The outbreak started in a patient unit on the hospital’s fifth floor, which has undergone a “deep clean.” While Bleecker said people could have contracted the virus outside of the facility, “we have counted them as part of the hospital incident until further review.”
Charlotte provider to close mass testing sites
Novant Health, a hospital system in the Charlotte area, is shutting down mass COVID-19 testing sites as of Friday.
The centers in Charlotte and Winston-Salem are closing as the health care provider said it has been seeing lower demand.
Novant Health is still providing tests at its pediatric and primary care offices,The Charlotte Observer reported.
One-fifth of NC adults don’t plan to get COVID vaccine
About one-fifth of North Carolina adults don’t intend to receive a COVID-19 vaccine, a new poll finds.
But residents are increasingly likely to get vaccinated against the disease, results from the Elon Poll show.

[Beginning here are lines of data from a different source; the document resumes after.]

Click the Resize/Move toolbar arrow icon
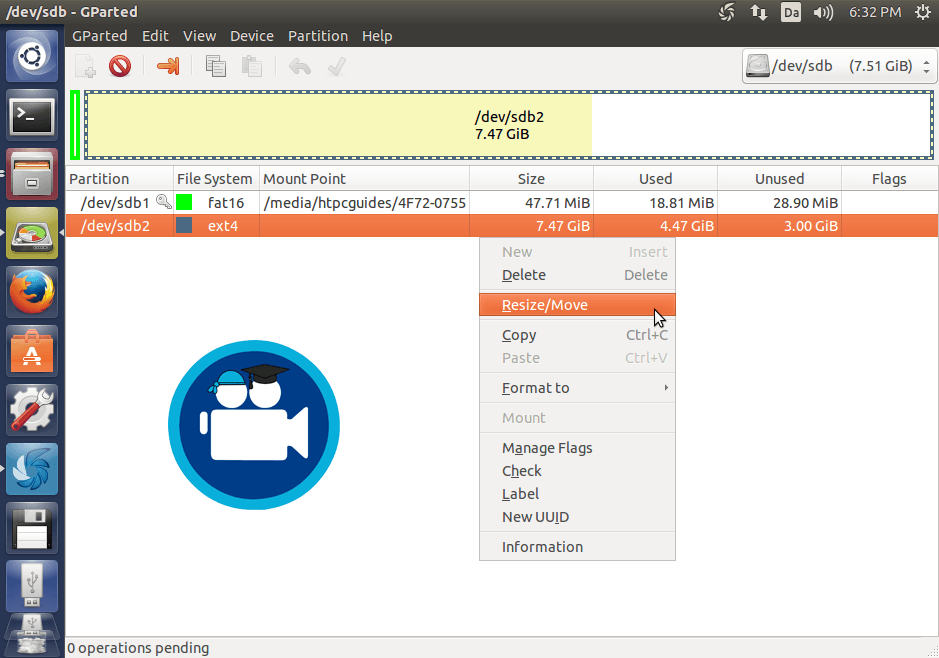point(168,67)
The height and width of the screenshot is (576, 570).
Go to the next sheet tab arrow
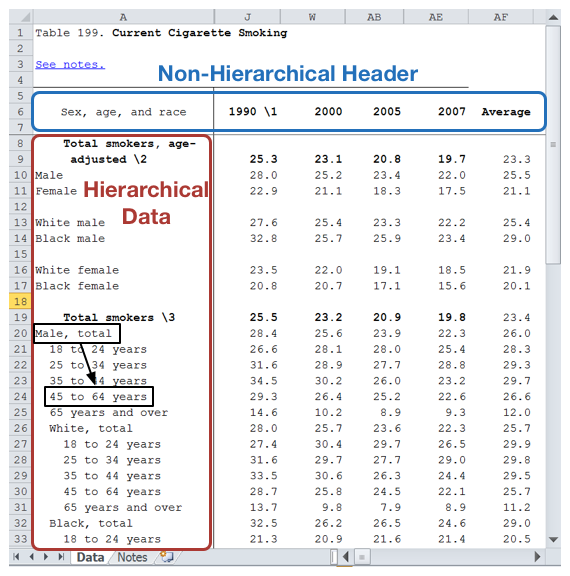click(46, 557)
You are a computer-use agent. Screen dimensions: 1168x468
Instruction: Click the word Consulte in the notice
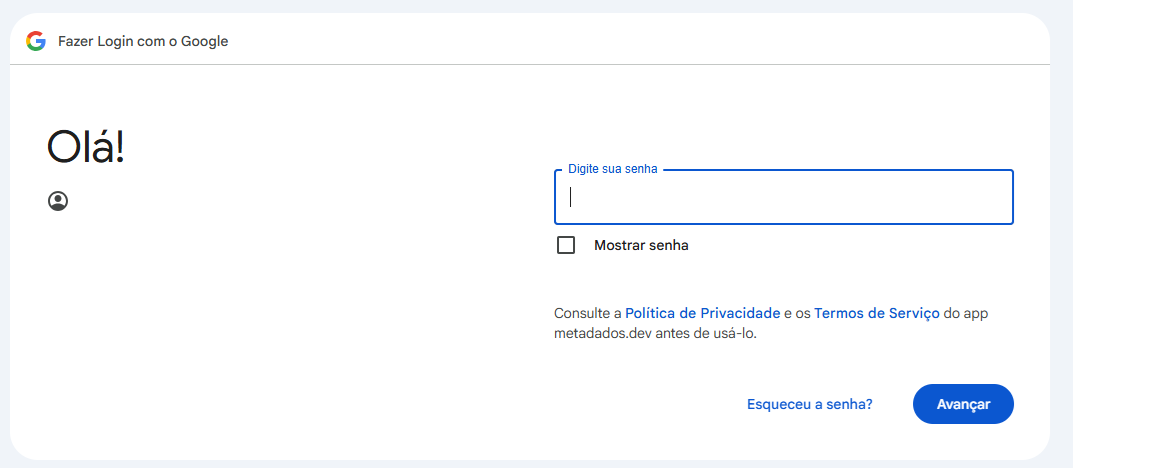pyautogui.click(x=582, y=313)
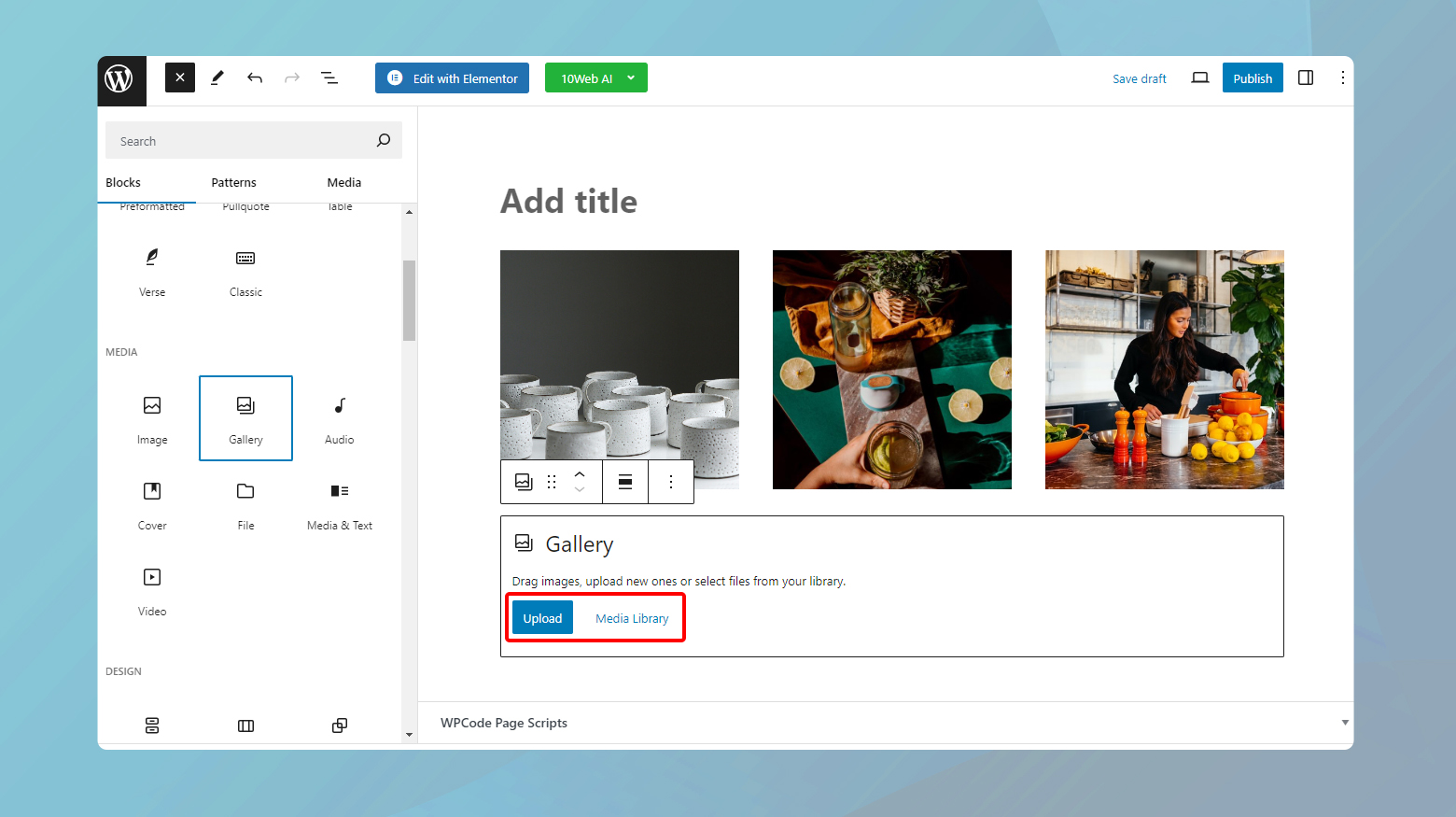
Task: Click the blue Publish button
Action: pos(1253,77)
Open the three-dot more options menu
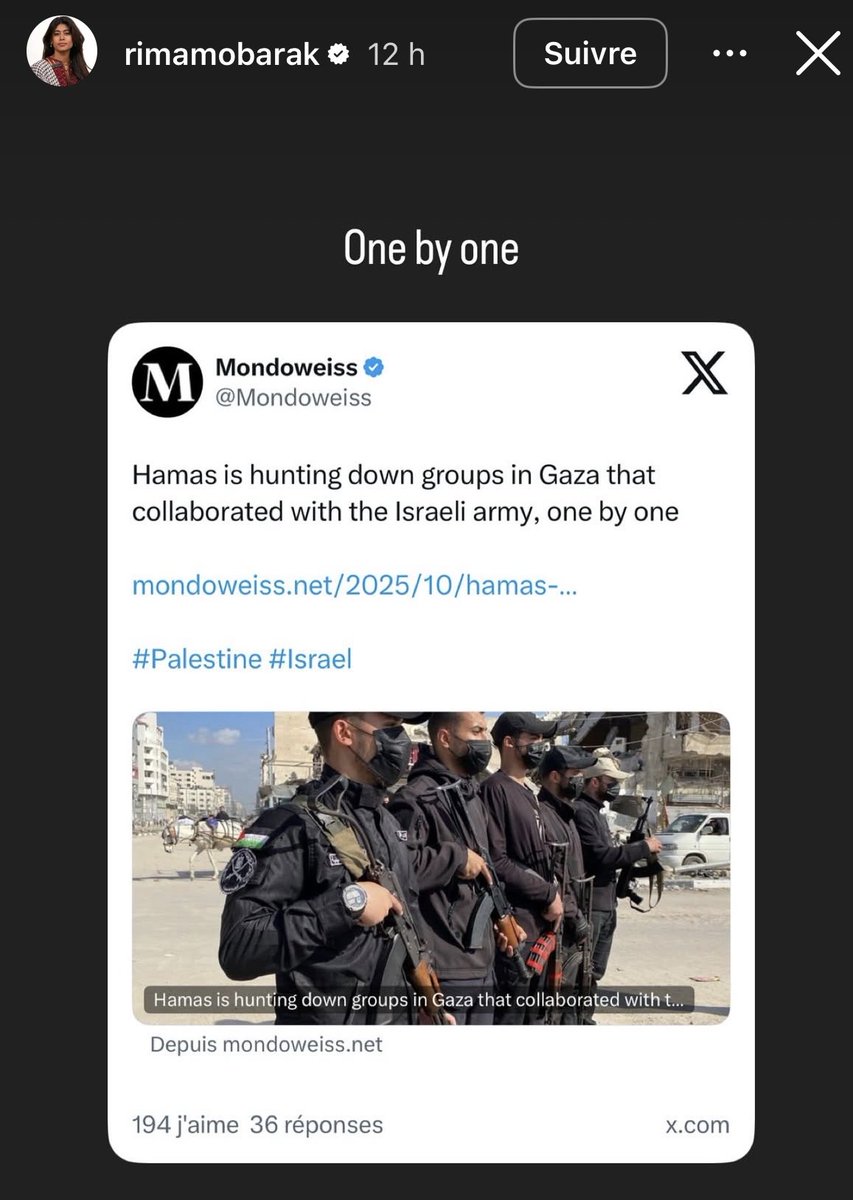The height and width of the screenshot is (1200, 853). click(x=730, y=54)
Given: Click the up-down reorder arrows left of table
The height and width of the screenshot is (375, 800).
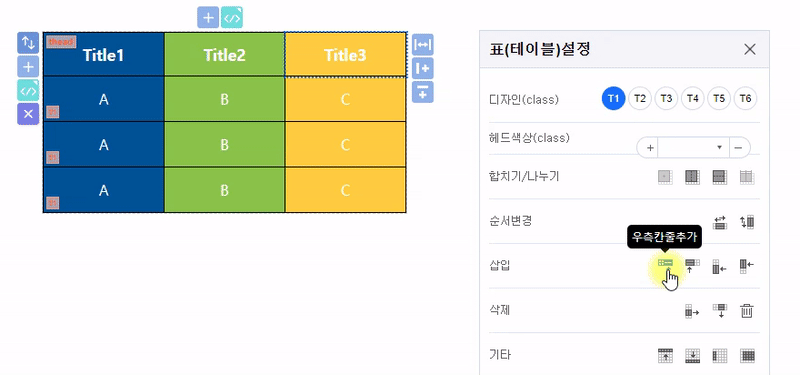Looking at the screenshot, I should pos(28,43).
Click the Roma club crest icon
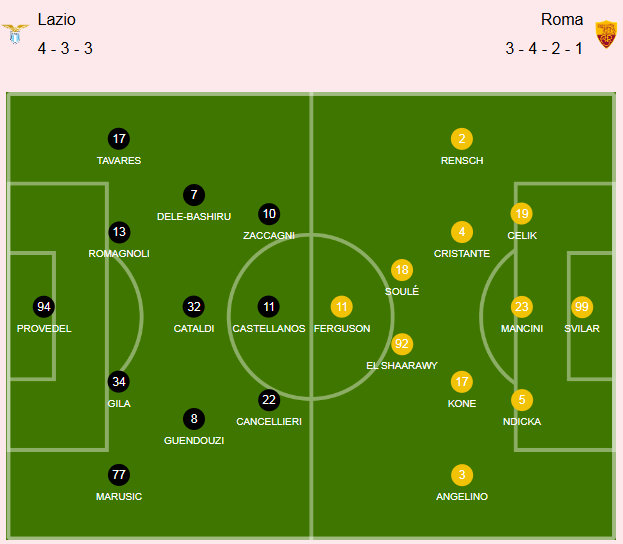Image resolution: width=623 pixels, height=544 pixels. point(606,34)
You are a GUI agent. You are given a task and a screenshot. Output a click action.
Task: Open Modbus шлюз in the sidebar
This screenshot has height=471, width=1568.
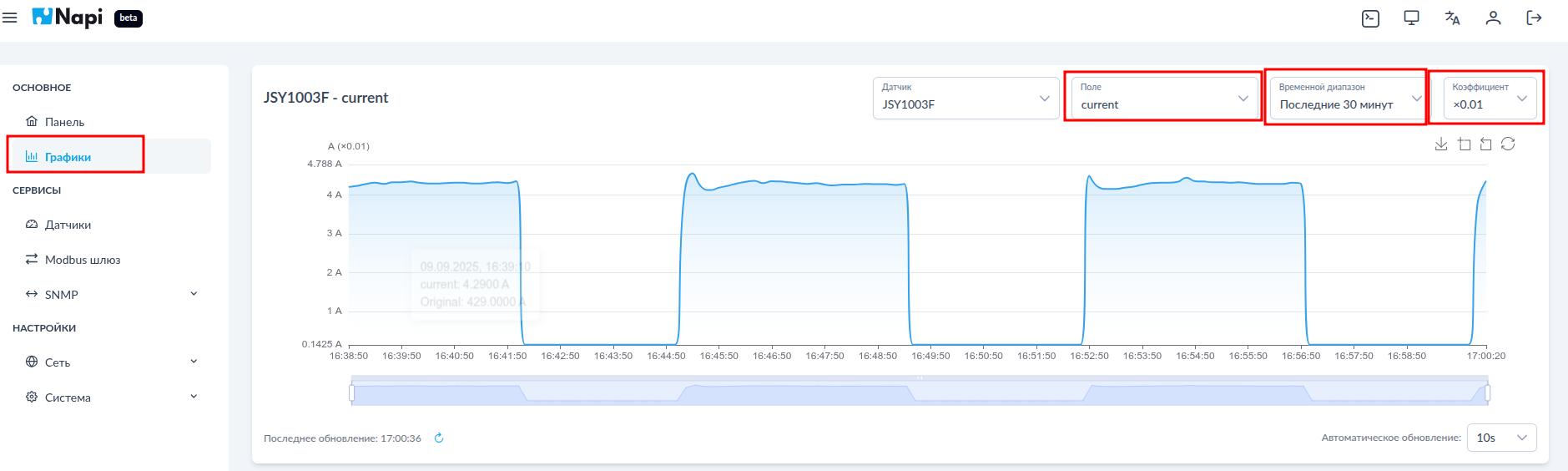click(82, 260)
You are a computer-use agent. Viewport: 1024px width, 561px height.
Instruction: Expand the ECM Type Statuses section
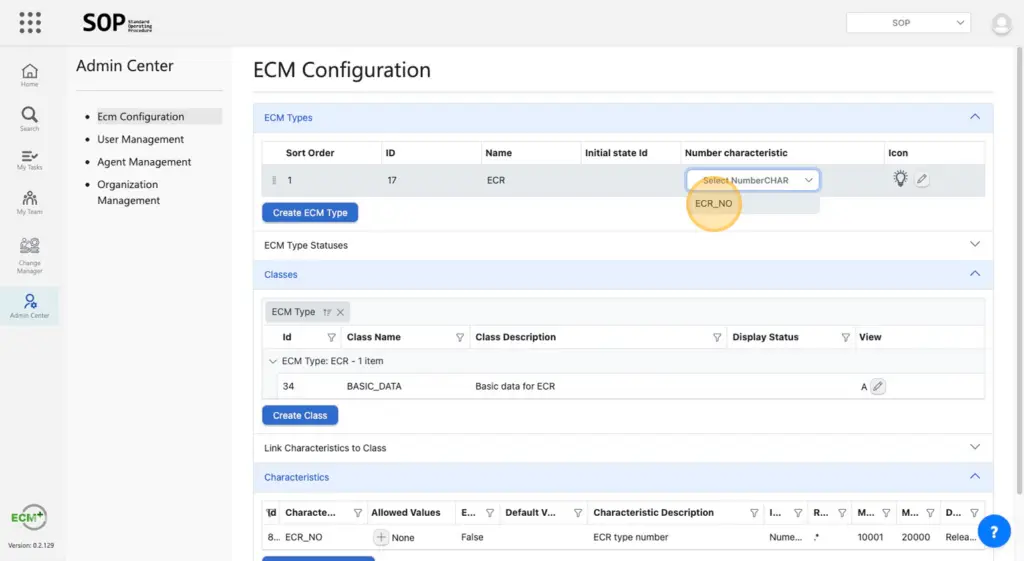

In the most recent poll, 38% of respondents had received their shots and 25% planned to get vaccinated — up 30 percentage points from October.
“Typically when we ask people behavioral intention items or public opinion items, it takes decades to see the type of change that we’ve seen in six months in North Carolina,” said Jason Husser, director of the Elon Poll.
Husser said 20% of people who are against taking the vaccine and others who lean toward not getting it could prevent North Carolina from giving doses to 80% of residents, the percentage some have said will allow the state to reach herd immunity.
List of Charlotte vaccine sites grows
Camp North End has been added to a list of COVID-19 vaccine sites in the Charlotte area.
The area outside of uptown will be home to a vaccination clinic on April 17, according to Mecklenburg County Medical Director Dr. Meg Sullivan. Booking wasn’t open as of Thursday afternoon.
Also on Thursday, Atrium Health said it was opening new appointment slots available at www.thisismyshot.com. The hospital system has participated in mass vaccination events at Bank of America Stadium, home to the Carolina Panthers.
Concerns surround health care workers’ vaccine hesitancy
Thousands of people who work in North Carolina’s health care industry have turned down COVID-19 vaccines.
The NC Watchdog Reporting Network conducted an informal survey that found 40% to 75% of hospital staff have gotten vaccinated against the virus.
Those figures mirror the national trends, as polls have found about half of front-line health care employees received their first vaccine doses.
The hesitancy among people working in the industry makes some worried that the reluctance could deal a blow to herd immunity, according to the reporting network.